# [Records from a data source]

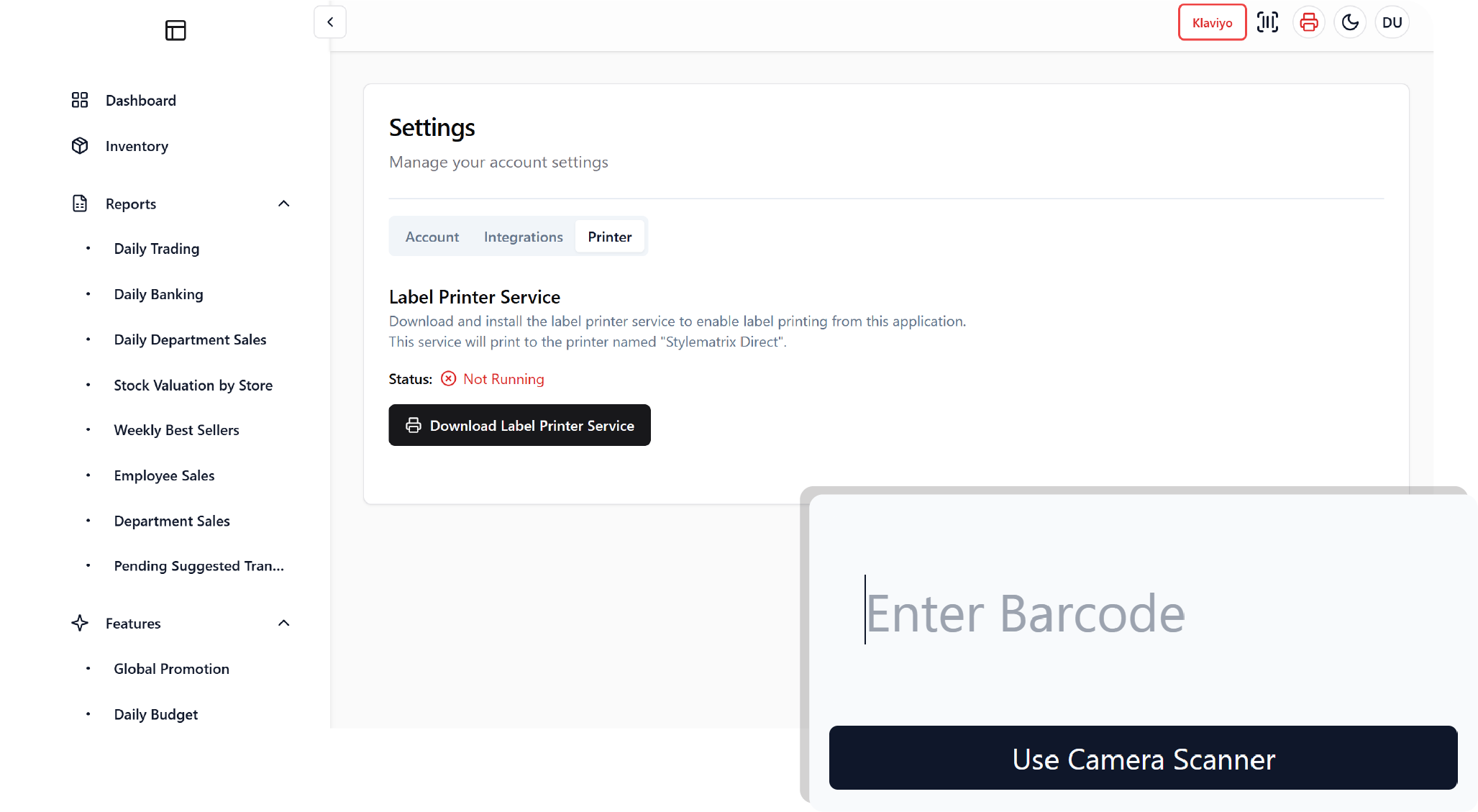
Task: Click the Reports document icon
Action: [80, 204]
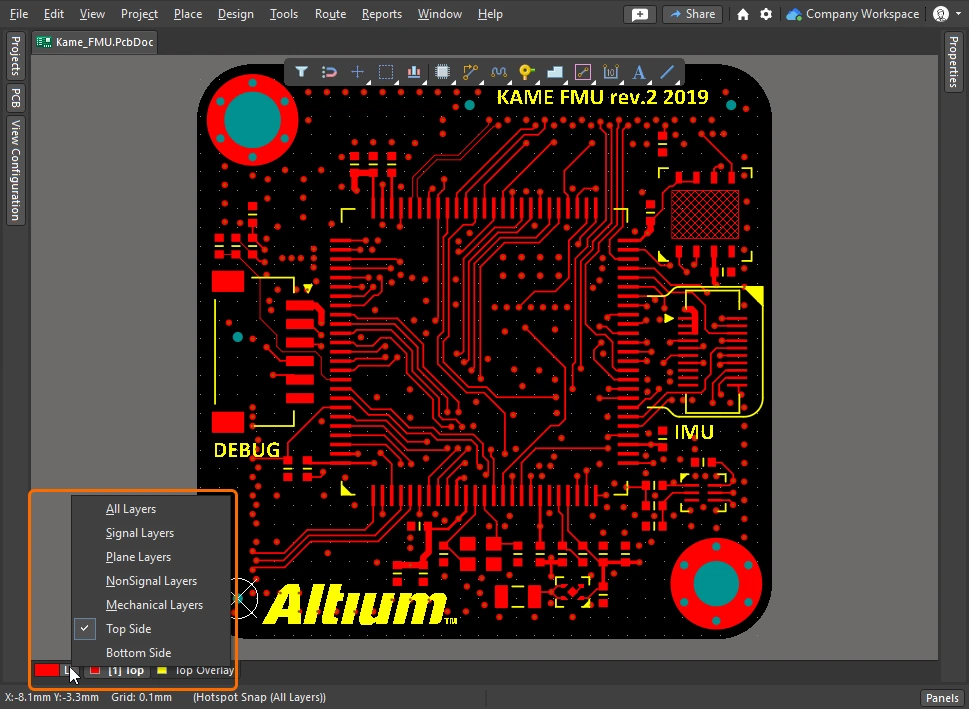This screenshot has height=709, width=969.
Task: Activate the interactive routing tool
Action: [x=471, y=72]
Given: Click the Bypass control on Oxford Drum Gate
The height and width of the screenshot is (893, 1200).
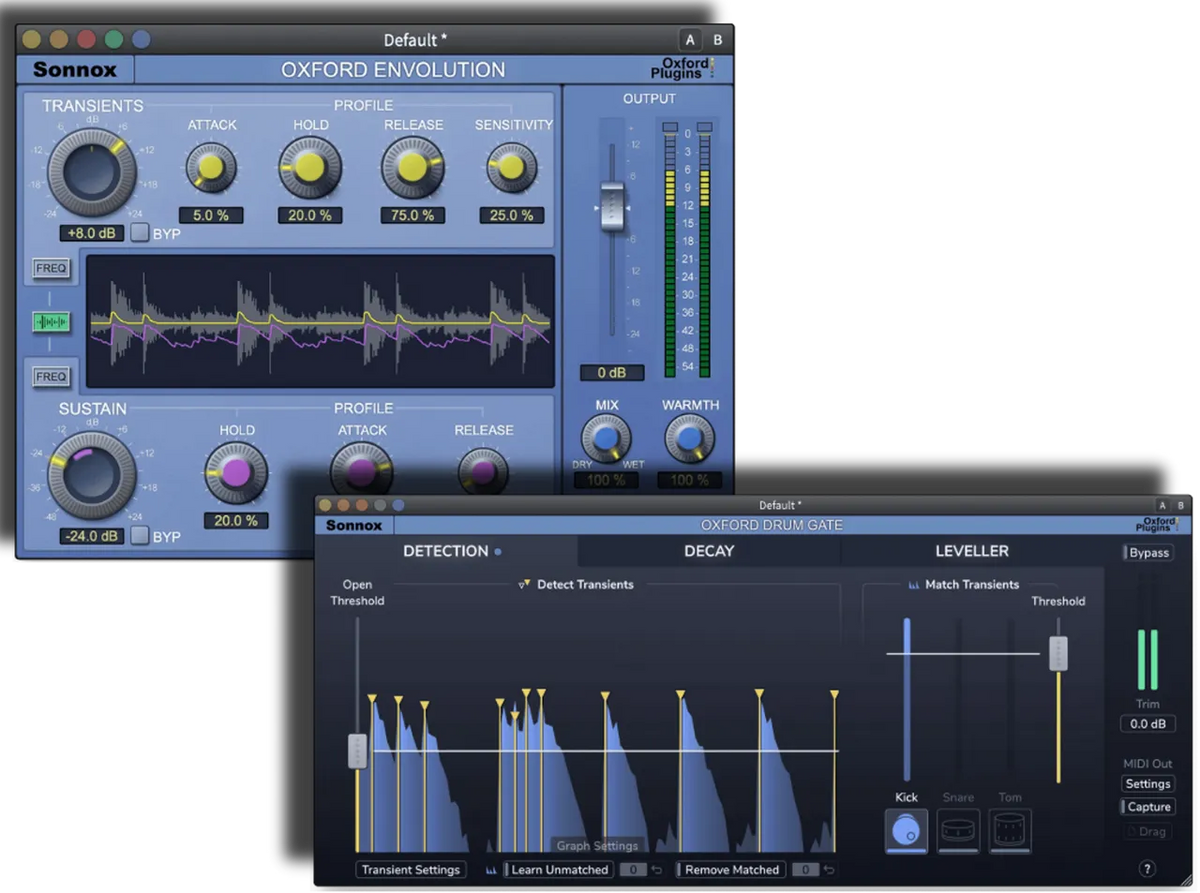Looking at the screenshot, I should (x=1148, y=552).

# [Exercise prompt]
Your copy should consist only of the lines from the one containing "The height and" through the last line of the entries above, reproduced exactly, without pictures.

# [Exercise solution]
The height and width of the screenshot is (893, 1200).
Looking at the screenshot, I should (x=1148, y=552).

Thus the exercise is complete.